- **TAREA 1**: Según el texto sobre el miedo a los ascensores, ¿cómo funciona el comportamiento humano?
- **TAREA 2**: Explica por qué, de acuerdo con el texto sobre el miedo a los ascensores, escapar distorsiona la realidad.
- **TAREA 3**: Prosigue el texto sobre el miedo a los ascensores a partir del punto en que termina.

- **TEXTO DADO**:
■ ■ ■ ■ ■ ■ ■

Cada vez que la mujer a la que hacemos mención sale “corriendo” del ascensor suceden dos fenómenos que le condenan a seguir sufriendo su miedo. En primer lugar, toda la secuencia, los pasos entre los diferentes acontecimientos psicológicos que componen su problema se instalan y se automatizan más. La próxima vez que se suba a un ascensor, con más facilidad pensará que se va a ahogar ahí dentro, más rápidamente notará la reacción fisiológica (síntomas) y menos tardará en salir corriendo. El comportamiento humano funciona por repetición. Somos expertos en crear automatismos y regularidades comportamentales. Cuanto más repetimos una determinada conducta, menos esfuerzo necesitamos para ejecutarla y el grado de consciencia exigido también es menor.

En segundo lugar, escapar distorsiona la realidad. El potente alivio que provoca, alimenta el espejismo de que estamos salvándonos de algo grave ¿cómo va a ser malo aquello que es tan eficaz en eliminar nuestro malestar? Esta conducta nos impide comprobar que la amenaza, que el peligro inminente que percibimos no existe.

■ ■ ■ ■ ■ ■ ■

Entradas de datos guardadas
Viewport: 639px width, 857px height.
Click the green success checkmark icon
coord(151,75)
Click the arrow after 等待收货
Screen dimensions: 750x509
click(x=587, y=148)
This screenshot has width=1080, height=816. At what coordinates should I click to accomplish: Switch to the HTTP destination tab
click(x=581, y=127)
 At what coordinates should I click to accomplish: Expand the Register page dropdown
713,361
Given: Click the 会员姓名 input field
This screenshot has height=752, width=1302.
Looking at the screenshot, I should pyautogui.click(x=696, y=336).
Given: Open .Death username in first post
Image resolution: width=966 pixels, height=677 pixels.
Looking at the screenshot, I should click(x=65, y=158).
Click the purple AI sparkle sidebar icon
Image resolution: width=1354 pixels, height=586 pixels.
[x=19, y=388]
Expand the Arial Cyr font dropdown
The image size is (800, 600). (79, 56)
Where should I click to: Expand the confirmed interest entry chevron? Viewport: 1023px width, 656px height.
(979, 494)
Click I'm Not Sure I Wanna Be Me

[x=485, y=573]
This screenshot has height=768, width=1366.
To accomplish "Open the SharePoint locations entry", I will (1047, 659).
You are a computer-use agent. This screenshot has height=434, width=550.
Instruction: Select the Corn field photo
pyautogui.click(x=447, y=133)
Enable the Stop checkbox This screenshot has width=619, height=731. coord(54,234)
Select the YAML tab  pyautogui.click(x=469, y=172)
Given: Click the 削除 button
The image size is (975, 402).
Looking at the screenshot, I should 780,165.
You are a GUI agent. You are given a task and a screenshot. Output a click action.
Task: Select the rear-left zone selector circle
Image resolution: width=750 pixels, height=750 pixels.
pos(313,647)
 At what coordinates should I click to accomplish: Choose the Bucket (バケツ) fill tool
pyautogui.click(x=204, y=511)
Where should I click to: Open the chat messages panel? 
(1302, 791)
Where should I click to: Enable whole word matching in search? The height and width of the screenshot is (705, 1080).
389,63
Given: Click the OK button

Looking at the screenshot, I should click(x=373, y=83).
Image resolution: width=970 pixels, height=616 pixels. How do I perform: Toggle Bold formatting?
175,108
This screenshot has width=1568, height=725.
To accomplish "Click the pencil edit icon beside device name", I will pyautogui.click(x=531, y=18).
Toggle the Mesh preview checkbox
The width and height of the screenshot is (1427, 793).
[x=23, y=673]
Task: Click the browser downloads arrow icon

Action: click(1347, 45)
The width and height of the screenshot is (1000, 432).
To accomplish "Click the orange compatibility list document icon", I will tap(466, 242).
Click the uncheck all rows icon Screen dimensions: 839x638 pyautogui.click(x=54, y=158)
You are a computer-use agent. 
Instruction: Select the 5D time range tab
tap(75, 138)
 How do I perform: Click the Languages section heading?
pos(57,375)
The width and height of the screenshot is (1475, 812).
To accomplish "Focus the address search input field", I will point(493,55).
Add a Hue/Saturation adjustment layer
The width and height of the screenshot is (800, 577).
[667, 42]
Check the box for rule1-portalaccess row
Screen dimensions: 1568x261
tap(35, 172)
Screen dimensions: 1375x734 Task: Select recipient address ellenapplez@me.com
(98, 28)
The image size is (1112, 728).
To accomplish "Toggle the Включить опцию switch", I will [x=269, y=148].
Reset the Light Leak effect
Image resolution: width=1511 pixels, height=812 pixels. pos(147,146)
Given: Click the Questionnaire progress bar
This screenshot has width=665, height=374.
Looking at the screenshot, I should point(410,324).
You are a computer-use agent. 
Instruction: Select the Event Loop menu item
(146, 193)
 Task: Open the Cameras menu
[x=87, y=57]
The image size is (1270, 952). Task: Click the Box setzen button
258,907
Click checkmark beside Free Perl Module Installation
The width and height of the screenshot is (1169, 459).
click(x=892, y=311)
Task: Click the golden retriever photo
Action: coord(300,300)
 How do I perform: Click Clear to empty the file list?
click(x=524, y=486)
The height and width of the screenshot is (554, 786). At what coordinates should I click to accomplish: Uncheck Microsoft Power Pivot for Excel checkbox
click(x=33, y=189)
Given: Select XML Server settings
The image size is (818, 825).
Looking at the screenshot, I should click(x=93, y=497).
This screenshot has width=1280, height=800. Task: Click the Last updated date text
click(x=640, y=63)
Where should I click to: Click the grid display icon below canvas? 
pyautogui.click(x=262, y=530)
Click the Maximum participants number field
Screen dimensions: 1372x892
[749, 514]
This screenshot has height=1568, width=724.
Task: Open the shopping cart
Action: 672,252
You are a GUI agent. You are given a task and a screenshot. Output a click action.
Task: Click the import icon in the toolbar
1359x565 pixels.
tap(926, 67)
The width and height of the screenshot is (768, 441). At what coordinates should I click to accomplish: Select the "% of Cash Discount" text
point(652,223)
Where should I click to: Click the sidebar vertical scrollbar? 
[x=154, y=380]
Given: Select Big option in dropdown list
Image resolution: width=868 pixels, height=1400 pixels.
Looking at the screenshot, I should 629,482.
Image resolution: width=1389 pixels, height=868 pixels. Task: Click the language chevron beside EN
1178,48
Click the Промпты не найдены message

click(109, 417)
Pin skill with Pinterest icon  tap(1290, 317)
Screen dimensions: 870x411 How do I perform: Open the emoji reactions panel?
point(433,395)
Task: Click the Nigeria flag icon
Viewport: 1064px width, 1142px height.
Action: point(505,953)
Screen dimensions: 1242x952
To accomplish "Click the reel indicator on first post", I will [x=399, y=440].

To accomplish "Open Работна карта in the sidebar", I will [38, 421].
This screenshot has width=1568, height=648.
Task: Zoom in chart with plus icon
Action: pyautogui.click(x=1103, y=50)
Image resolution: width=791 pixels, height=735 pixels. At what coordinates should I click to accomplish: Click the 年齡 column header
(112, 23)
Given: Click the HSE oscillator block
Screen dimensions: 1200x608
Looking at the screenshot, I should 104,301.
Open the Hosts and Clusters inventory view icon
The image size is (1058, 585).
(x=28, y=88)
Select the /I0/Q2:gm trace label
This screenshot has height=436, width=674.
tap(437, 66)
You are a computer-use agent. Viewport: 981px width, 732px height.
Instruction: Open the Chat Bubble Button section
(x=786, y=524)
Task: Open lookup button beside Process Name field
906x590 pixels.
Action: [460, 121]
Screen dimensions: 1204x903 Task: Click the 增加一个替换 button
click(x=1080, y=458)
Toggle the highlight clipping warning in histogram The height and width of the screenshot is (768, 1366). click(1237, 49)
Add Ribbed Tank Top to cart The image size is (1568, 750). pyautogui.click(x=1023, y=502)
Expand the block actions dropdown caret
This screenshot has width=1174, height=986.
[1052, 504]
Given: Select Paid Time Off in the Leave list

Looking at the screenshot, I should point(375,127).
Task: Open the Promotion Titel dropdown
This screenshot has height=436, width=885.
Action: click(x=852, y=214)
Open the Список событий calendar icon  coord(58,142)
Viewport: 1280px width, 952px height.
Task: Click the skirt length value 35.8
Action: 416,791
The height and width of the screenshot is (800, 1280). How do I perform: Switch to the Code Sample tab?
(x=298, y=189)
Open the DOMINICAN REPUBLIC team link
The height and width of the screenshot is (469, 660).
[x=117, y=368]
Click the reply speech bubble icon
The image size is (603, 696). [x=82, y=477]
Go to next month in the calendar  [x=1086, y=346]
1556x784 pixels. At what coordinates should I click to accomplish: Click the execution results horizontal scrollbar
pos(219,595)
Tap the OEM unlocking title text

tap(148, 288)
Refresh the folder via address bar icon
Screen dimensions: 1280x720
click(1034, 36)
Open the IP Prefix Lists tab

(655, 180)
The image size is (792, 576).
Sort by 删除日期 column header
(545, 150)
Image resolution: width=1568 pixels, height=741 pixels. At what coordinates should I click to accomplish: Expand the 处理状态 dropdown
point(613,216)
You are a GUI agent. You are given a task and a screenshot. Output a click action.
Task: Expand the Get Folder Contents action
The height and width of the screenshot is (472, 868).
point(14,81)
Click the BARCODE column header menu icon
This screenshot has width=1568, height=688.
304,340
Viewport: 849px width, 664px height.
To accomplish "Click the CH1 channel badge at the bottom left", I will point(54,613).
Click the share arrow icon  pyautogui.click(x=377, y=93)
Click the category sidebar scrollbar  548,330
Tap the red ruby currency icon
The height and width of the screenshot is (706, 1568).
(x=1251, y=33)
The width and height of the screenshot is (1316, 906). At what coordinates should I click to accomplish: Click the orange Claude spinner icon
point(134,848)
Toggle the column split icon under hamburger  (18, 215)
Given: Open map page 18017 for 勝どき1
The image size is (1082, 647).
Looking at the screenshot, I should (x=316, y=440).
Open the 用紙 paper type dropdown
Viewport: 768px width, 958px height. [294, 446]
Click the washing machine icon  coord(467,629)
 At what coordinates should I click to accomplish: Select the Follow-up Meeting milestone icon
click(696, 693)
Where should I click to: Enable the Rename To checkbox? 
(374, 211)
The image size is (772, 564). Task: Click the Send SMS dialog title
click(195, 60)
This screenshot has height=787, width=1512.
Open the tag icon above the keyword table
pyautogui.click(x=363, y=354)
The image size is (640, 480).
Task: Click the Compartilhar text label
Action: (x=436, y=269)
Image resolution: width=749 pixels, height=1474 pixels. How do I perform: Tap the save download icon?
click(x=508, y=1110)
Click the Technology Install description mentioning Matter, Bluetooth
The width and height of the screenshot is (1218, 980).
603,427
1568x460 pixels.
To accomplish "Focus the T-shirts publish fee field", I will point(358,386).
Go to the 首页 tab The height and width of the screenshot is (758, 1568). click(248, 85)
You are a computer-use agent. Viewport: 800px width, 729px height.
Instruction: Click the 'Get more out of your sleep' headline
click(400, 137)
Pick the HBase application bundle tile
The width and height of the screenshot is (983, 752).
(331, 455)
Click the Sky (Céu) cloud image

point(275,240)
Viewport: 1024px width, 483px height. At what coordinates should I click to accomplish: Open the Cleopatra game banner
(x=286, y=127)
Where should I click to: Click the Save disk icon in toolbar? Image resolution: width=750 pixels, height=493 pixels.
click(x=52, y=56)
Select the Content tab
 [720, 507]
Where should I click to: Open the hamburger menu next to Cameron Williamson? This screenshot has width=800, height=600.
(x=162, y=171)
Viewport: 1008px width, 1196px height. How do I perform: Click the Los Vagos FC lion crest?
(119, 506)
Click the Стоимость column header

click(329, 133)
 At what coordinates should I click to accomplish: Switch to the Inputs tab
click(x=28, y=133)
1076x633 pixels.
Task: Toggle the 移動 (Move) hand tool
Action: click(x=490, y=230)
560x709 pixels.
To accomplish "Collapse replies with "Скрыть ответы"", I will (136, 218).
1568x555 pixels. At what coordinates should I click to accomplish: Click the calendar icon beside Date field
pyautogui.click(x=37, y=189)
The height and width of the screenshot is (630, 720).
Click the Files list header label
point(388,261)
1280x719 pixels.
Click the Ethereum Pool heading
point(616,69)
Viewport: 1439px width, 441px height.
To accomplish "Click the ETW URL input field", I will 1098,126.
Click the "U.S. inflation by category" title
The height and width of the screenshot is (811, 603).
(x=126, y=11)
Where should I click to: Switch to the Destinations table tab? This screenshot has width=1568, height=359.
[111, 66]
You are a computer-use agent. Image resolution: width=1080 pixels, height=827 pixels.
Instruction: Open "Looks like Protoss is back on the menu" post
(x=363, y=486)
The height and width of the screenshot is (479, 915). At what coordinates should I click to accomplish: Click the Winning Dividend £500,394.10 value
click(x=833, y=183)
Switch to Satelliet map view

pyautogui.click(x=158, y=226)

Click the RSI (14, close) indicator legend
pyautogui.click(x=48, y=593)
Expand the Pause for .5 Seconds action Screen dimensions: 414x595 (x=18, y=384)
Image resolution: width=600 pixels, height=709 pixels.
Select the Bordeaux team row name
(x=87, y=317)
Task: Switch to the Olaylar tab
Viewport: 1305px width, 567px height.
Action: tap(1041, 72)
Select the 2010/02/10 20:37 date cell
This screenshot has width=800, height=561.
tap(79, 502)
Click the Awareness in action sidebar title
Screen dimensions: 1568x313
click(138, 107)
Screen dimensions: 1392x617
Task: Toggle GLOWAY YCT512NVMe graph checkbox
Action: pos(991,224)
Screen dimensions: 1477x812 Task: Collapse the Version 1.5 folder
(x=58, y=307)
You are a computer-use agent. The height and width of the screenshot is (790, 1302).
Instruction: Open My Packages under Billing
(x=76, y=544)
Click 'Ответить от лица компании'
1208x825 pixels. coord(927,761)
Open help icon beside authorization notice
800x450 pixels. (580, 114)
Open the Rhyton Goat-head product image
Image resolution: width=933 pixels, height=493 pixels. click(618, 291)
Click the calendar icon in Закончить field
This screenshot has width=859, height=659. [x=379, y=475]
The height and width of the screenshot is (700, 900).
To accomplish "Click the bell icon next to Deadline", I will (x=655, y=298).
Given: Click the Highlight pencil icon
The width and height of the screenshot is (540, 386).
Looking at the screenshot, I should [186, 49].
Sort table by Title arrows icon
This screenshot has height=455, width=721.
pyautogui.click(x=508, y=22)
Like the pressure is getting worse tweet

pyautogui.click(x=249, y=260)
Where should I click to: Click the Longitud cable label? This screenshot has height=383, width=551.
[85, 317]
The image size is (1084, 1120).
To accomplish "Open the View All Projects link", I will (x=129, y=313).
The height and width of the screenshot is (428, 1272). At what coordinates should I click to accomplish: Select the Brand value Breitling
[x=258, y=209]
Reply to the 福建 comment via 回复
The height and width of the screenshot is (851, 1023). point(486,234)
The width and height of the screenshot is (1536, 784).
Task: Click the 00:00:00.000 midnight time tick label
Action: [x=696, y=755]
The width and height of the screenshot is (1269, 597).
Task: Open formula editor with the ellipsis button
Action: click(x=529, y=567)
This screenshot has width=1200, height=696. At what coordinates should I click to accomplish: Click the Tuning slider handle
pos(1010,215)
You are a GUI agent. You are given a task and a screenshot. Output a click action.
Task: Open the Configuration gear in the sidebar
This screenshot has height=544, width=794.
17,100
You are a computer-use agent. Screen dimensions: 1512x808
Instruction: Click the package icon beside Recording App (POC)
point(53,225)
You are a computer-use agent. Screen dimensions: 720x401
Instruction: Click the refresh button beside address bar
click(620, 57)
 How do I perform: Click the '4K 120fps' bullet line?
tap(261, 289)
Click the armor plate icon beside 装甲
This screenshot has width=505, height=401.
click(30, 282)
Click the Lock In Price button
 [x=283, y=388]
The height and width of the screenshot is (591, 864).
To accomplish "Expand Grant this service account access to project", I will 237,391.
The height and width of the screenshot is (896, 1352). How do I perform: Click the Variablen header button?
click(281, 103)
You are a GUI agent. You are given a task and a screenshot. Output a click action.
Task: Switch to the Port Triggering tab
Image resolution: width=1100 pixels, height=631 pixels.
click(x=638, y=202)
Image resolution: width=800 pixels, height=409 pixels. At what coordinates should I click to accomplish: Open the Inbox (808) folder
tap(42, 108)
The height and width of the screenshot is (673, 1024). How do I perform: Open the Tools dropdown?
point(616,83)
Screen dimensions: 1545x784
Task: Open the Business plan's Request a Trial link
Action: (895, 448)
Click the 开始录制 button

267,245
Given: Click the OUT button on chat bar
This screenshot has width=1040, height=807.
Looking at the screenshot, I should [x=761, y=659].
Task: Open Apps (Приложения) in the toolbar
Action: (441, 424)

■ ■ ■ ■ ■ ■ ■

- **RESULTADO DEL EJERCICIO 1**: Funciona por repetición.

- **RESULTADO DEL EJERCICIO 2**: El potente alivio que provoca la huida alimenta el espejismo de que nos estamos salvando de algo grave. Además, esa conducta impide comprobar que la amenaza, el peligro inminente que se percibe, no existe.

- **RESULTADO DEL EJERCICIO 3**:
Aunque con mayor complejidad y sofisticación, lo que sucede con las preocupaciones en la ansiedad generalizada es lo mismo. Los procesos psicológicos subyacentes responsables de que la gente siga preocupándose en exceso son idénticos. La sobreutilización involuntaria de la natural respuesta de la ansiedad. Nuestro cerebro no diferencia entre una amenaza de peligro real de una situación inocua que hemos aprendido a percibir como peligrosa. En otras palabras, estamos hablando de buenas respuestas aplicadas en situaciones inadecuadas.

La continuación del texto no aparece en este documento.